_What to produce_. Within the material below, transcribe exactly the lines from the one holding "Screen dimensions: 819x659" through the one holding "Task: Click the 2560", keeping both ends and skipping the rest.

_Source data_.
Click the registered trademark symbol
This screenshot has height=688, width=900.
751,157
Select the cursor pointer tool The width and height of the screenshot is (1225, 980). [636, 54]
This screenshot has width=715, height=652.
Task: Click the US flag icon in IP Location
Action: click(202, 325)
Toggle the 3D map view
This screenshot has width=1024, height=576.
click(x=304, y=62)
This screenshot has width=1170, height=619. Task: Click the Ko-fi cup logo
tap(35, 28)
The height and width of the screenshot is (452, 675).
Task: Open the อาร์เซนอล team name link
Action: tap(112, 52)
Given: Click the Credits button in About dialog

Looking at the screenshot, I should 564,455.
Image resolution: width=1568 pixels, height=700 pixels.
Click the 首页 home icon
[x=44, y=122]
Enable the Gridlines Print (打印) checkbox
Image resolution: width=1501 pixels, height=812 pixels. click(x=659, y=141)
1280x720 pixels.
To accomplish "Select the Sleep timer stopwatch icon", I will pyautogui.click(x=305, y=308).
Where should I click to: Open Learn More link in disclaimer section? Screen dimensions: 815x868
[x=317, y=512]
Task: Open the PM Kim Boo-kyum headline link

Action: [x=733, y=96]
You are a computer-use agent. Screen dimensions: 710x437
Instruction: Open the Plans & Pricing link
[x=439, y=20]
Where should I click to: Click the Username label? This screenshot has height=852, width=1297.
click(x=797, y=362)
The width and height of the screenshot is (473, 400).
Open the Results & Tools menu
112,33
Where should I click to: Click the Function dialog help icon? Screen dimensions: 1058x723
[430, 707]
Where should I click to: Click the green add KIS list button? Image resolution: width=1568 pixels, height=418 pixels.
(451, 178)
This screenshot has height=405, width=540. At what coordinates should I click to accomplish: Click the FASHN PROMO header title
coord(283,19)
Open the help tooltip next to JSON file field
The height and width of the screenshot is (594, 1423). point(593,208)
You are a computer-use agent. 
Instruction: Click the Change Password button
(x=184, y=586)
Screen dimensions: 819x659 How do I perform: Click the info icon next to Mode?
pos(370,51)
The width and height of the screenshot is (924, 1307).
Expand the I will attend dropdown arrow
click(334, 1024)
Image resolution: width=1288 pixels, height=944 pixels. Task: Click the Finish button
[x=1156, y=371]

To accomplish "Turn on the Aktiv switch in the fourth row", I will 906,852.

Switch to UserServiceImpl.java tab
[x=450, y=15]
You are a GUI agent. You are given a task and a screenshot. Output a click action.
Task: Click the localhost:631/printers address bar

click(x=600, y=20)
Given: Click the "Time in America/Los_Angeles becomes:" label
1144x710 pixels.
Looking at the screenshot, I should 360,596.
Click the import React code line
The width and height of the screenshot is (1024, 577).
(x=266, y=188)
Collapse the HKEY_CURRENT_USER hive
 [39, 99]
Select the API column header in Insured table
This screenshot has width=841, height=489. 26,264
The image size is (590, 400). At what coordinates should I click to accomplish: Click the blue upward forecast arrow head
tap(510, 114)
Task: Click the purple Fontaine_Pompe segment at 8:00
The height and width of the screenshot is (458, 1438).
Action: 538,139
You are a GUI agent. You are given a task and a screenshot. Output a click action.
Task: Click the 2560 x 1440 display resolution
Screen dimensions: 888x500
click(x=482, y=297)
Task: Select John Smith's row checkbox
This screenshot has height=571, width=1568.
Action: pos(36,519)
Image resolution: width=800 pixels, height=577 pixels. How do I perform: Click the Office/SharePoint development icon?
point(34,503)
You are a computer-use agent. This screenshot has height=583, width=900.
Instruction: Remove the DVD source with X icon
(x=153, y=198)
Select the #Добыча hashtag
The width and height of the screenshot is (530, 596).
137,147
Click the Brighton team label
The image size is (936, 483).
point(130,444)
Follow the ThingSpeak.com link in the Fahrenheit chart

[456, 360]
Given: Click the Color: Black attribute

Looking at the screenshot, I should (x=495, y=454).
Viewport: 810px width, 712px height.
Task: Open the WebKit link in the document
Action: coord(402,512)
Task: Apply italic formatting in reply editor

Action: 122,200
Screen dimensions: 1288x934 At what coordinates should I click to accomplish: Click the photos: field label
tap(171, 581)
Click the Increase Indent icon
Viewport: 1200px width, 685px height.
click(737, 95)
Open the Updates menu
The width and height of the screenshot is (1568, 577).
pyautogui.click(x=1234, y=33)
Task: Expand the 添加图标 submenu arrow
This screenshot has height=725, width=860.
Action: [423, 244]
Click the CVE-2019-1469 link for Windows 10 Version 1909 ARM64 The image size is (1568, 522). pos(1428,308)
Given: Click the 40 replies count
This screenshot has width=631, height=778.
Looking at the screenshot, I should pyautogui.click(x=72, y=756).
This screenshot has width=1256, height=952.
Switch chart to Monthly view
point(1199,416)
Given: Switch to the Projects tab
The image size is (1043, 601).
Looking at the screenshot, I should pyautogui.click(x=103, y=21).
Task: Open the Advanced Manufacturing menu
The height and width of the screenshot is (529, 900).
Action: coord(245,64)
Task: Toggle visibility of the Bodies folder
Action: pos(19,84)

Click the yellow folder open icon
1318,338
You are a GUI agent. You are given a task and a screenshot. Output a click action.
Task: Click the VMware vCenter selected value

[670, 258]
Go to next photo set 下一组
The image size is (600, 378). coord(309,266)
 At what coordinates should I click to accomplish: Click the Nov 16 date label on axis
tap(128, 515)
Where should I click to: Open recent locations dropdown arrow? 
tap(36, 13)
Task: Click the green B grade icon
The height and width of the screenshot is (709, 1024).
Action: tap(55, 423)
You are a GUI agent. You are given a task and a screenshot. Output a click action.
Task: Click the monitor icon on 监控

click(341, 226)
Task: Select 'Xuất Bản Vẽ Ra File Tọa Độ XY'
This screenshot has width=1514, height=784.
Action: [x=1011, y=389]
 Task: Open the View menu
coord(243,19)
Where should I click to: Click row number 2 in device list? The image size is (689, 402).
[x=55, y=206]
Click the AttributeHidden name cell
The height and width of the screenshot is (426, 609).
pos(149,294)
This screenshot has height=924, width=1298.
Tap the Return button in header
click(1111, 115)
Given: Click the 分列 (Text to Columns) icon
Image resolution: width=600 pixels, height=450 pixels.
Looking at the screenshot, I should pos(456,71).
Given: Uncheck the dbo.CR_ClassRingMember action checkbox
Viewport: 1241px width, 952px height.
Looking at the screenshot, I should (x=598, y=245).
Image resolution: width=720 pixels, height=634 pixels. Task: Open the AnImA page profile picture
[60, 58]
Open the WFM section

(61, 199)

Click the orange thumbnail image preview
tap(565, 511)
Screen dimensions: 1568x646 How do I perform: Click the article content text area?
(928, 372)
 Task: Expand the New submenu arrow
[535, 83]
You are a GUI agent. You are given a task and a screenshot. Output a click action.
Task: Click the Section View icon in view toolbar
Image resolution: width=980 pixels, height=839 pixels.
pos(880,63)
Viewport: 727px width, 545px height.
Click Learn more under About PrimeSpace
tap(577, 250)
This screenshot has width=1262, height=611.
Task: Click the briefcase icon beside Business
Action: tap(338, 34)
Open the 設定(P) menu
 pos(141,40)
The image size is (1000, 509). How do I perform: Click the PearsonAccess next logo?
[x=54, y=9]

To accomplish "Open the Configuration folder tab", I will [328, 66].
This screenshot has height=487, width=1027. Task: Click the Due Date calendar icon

_Output below_.
Screen dimensions: 819x659 How do I perform: Click the info icon next to Mode?
pos(370,51)
The width and height of the screenshot is (924, 1307).
Expand the I will attend dropdown arrow
click(334, 1024)
Image resolution: width=1288 pixels, height=944 pixels. Task: Click the Finish button
[x=1156, y=371]

To accomplish "Turn on the Aktiv switch in the fourth row", I will 906,852.

Switch to UserServiceImpl.java tab
[x=450, y=15]
You are a GUI agent. You are given a task and a screenshot. Output a click action.
Task: Click the localhost:631/printers address bar

click(x=600, y=20)
Given: Click the "Time in America/Los_Angeles becomes:" label
1144x710 pixels.
Looking at the screenshot, I should 360,596.
Click the import React code line
The width and height of the screenshot is (1024, 577).
(x=266, y=188)
Collapse the HKEY_CURRENT_USER hive
 [39, 99]
Select the API column header in Insured table
This screenshot has width=841, height=489. 26,264
The image size is (590, 400). At what coordinates should I click to accomplish: Click the blue upward forecast arrow head
tap(510, 114)
Task: Click the purple Fontaine_Pompe segment at 8:00
The height and width of the screenshot is (458, 1438).
Action: 538,139
You are a GUI agent. You are given a task and a screenshot. Output a click action.
Task: Click the 2560 x 1440 display resolution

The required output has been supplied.